▶ _DIRECTIONS_
Quote each line of the records below word for word, leaving out the pictures.

▶ _PROVIDED DATA_

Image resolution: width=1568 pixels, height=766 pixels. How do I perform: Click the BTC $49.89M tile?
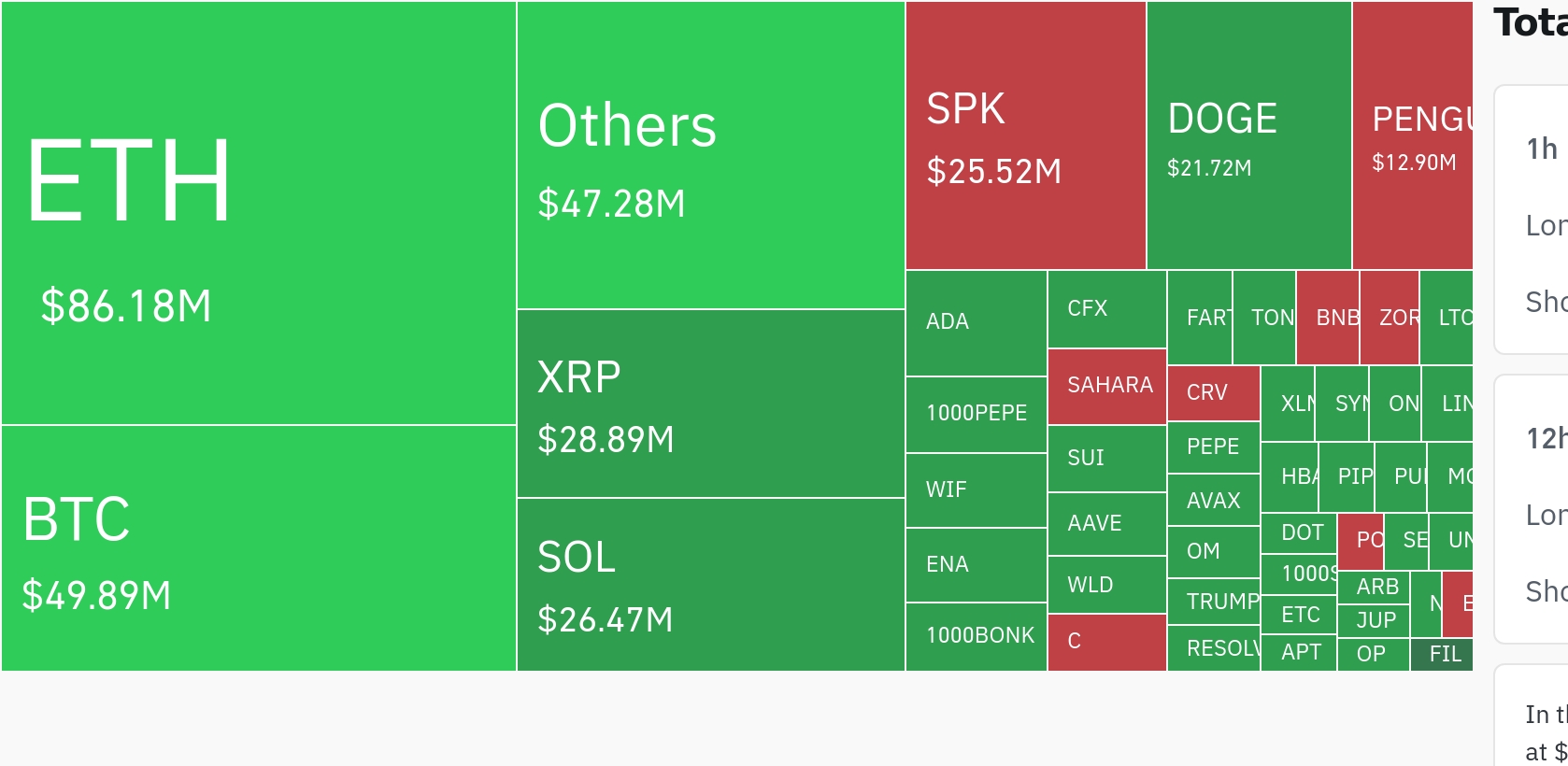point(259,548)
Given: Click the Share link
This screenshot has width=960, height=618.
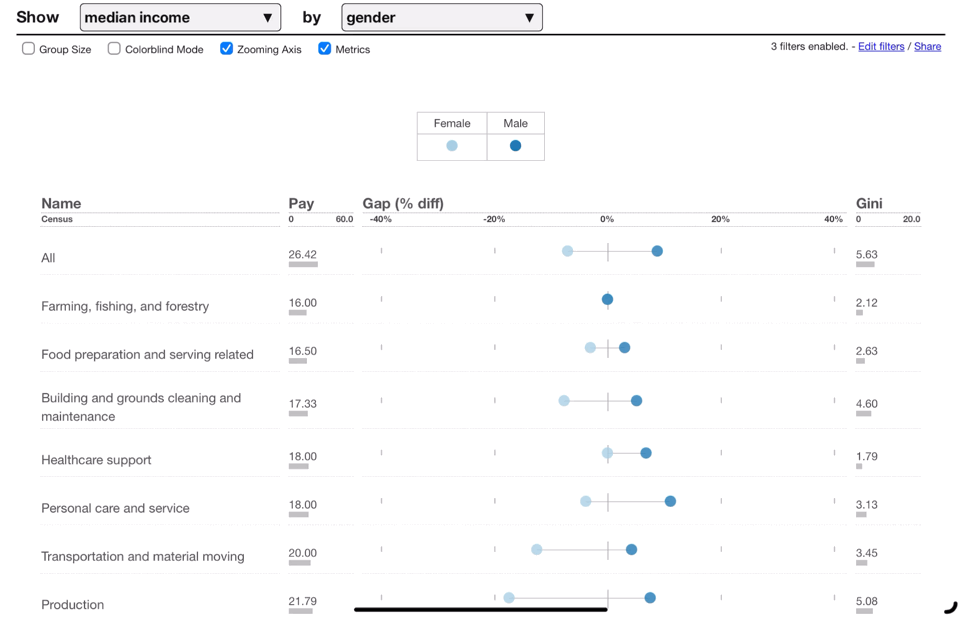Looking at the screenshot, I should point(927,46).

▶ _REPLY TO THE EXERCISE_
Image resolution: width=1568 pixels, height=766 pixels. How do I perform: Click the BTC $49.89M tile?
point(259,548)
Given: Click the Share link
This screenshot has width=960, height=618.
Looking at the screenshot, I should point(927,46).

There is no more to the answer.